Ominous ‘Family Meeting’ invite implies someone either died or wants to play Scrabble

MEDICINE HAT, AB – A vague Google Calendar has left Emily Kidd worried that her family has either suffered a horrible tragedy or, even worse, wants to spend the whole evening playing Scrabble.

“I know Uncle James loves to speed on icy to show off how ‘Fast and Furious’ he is,” Emily said. “But Mom’s definitely been brushing up on her vocabulary too.
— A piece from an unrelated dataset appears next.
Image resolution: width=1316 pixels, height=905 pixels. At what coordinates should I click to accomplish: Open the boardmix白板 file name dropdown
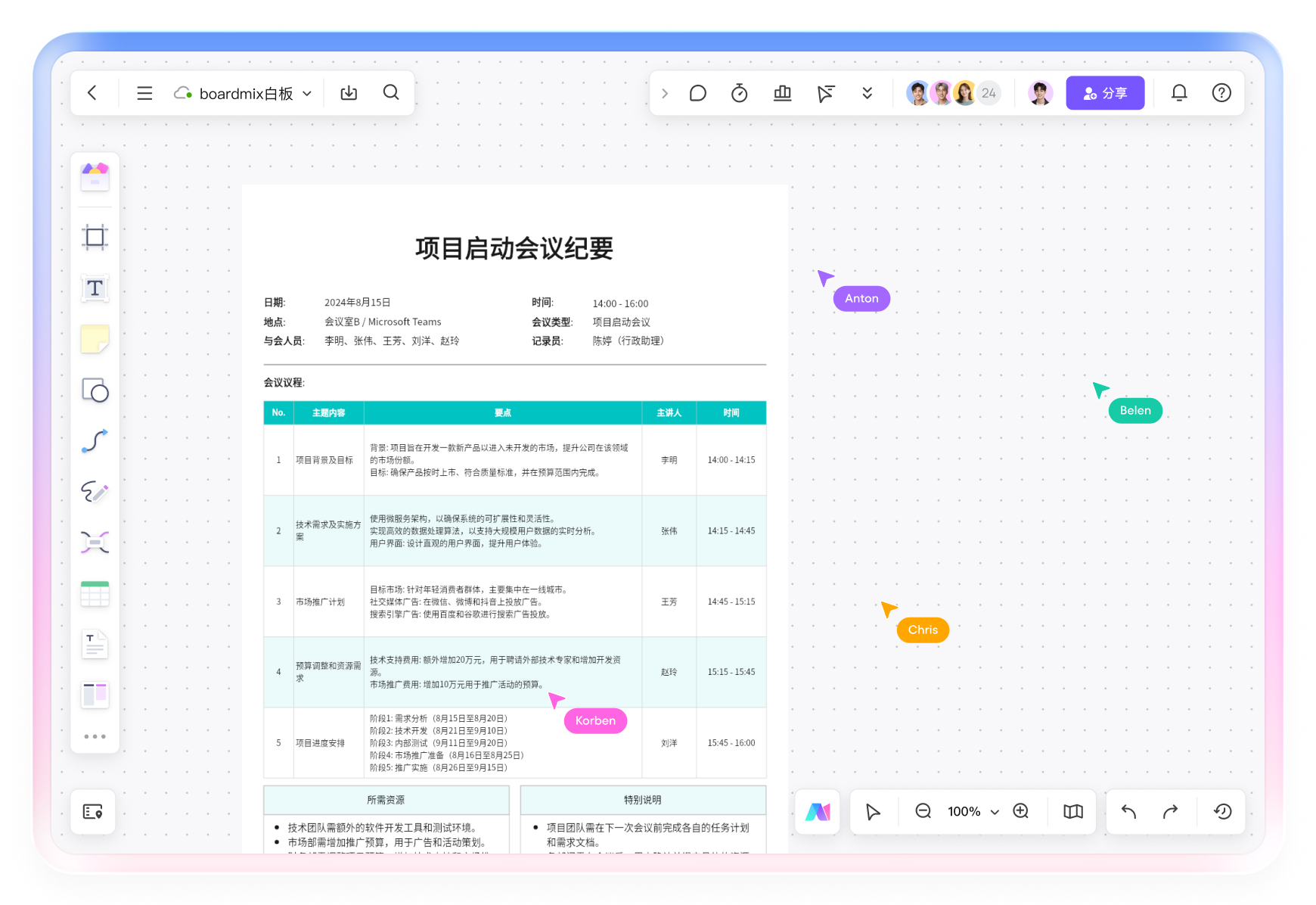tap(307, 94)

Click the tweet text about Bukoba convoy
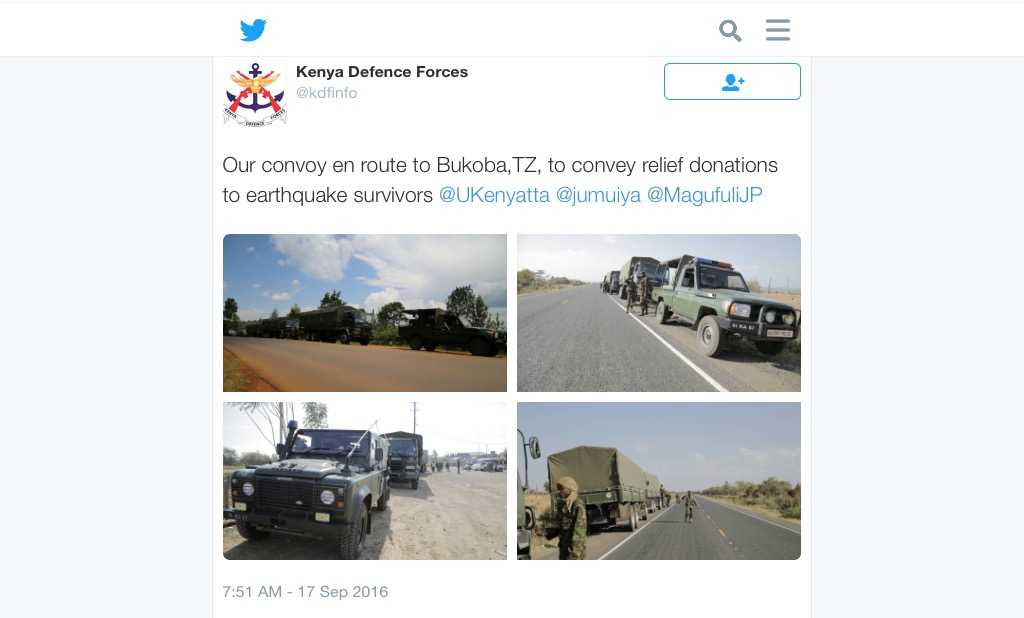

You don’t drop ‘Quixotry’ in casual conversation unless you’ve been studying your Scrabble dictionary.”

The meeting, which takes place just two hours from now, is described as “mandatory” and “very important!” No one in the Kidd family is certain whether this is meant to underscore the seriousness of the situation, or if Mom is ironically commenting on the recent lack of family activities.

“I texted Mom to ask what was going on,” Emily’s brother Craig said. “But all she said was ‘Please be home on time, we need to talk about LIFE.’ I have no idea if she means the game or not. And there’s an emoji of a giraffe wearing a monocle, I think she picked the wrong one.”

“I hope I can at least talk everyone into Settlers of Catan, or that this is about that racist aunt none of us like,” Craig added. “Fuck, I hope it’s not Clue or news that my cousin Alan’s been making bathtub vodka again. Between Mom accidentally lying about her cards and Dad using his ‘detective accent’ all night it’s enough to make me wish I’m the one with ‘potato blindness.’”

At press time, Emily Kidd was brushing up on two letter words while scanning the news for skydiving accidents.